"26 de Agosto de 2014
Dia do meu aniversário. 40 anos, 4 décadas de vida. Acordo pouco antes das 8h da manhã, com o som de um camião a entrar demasiado depressa na rua onde moro. Encolho-me toda na cama, enquanto penso que é desta que vou ficar sem carro, porque o camião vai chocar contra ele. Fico à espera e sinto que o camião trava bruscamente. Boa, o carro safou-se. Relaxo os músculos e deixo-me ficar na cama por mais alguns minutos.
Levanto-me pelas 8h20m e dou conta da minha única resolução para este dia: encarar a balança e a fita métrica. Sempre fui gorda. Já por várias vezes tentei perder algum peso. Numa delas consegui, despachei 18 kgs! Mas a mente atraiçoa-me sempre e entretanto já recuperei os quilos perdidos e ainda lhes juntei mais alguns.
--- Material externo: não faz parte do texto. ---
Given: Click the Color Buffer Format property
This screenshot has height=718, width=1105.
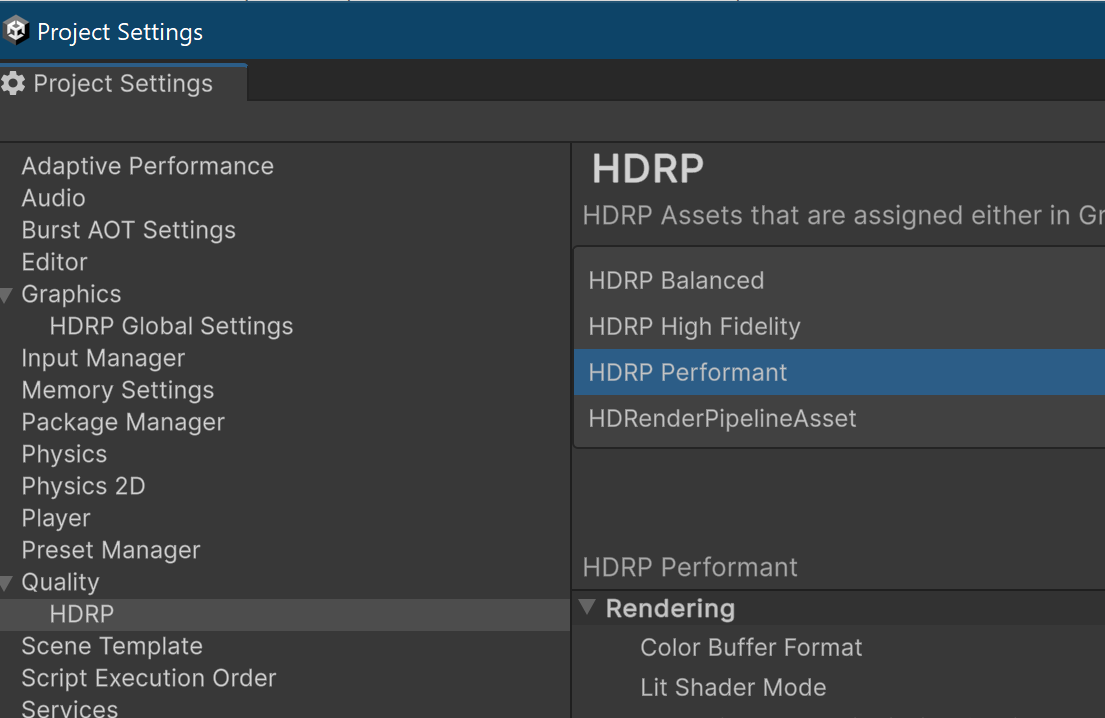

Efeitos de não conseguir lidar com o facto de deixar de trabalhar e da depressão que se instalou.
Peso-me, meço-me e assusto-me. A balança marca 91,6kg. A fita métrica mostra-me uma cintura descomunal (ou melhor, inexistente, já que se confunde com a barriga). É desta. É desta que tenho de começar a prestar atenção a mim própria. E é com este pensamento que me dirijo até à cozinha.
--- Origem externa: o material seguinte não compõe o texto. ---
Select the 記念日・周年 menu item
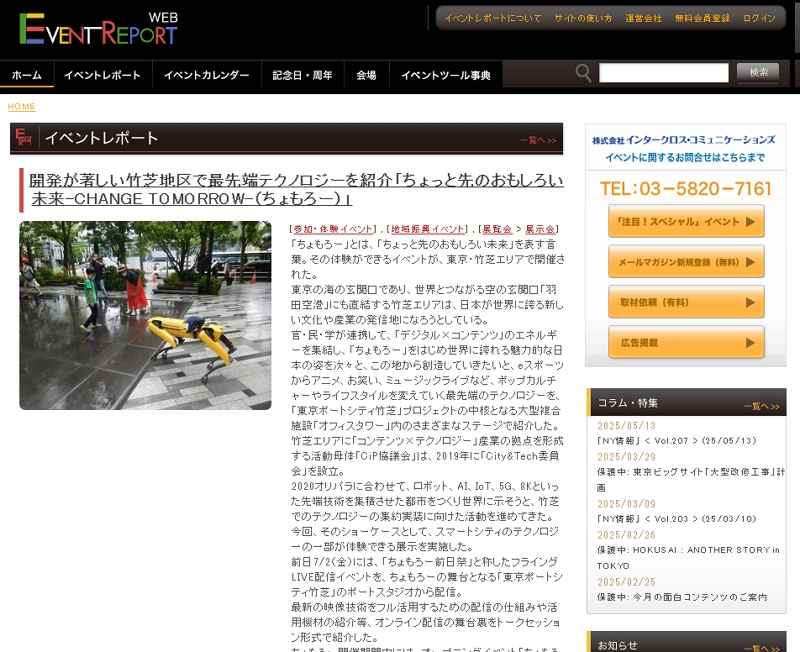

Tomo o pequeno-almoço, coisa que não costumo fazer: uma taça de iogurte grego magro com muesli. De seguida, um café e um cigarro. E penso que, além de perder peso, também tenho que deixar de fumar. Mas isso... Fica para outra altura.
Ontem pesquisei vídeos de exercícios na internet. Penso em começar, mas fico-me pelo pensamento. Vejo as notícias da manhã na tv e entretanto acorda o filho. Está eufórico, do alto dos seus 5 anos. Dá-me os parabéns no meio de muitos abraços e miminhos. Fica sério e diz que não tem nenhuma prenda para mim. E eu digo-lhe, com um sorriso, que não faz mal - bastam os seus miminhos, os beijinhos, os abracinhos. Ele agarra-se outra vez a mim, com mais parabéns e abracinhos. Dou-lhe o pequeno-almoço.
Entretanto, acorda o marido. Tomamos outro café, fumamos outro cigarro. Decidimos não fazer nada de especial, não há dinheiro nem vontade. Ele vai ao centro de saúde marcar uma consulta. Eu continuo na cozinha, a ver tv, metida com os meus pensamentos. Só sei que hoje não quero cozinhar nem aborrecer-me. O filho entra na cozinha e pergunta pelo bolo de anos. Eu respondo que não vai haver bolo, porque eu não ligo nenhuma ao dia dos meus anos. Ele fica triste, mas não reclama. Já ei fico com uma sensação de culpa enorme.
Abro o frigorífico e está lá uma massa quebrada. Acabo por ceder e faço uma tarte de laranja com merengue.
Chega o marido. Outro café, outro cigarro. Penso outra vez que devia ir fazer algum exercício. Em vez disso, enfiamo-nos os dois na cama, a ver tv. Ele adormece. Eu começo a achar que este é um dia de aniversário muito estúpido, mas enfim.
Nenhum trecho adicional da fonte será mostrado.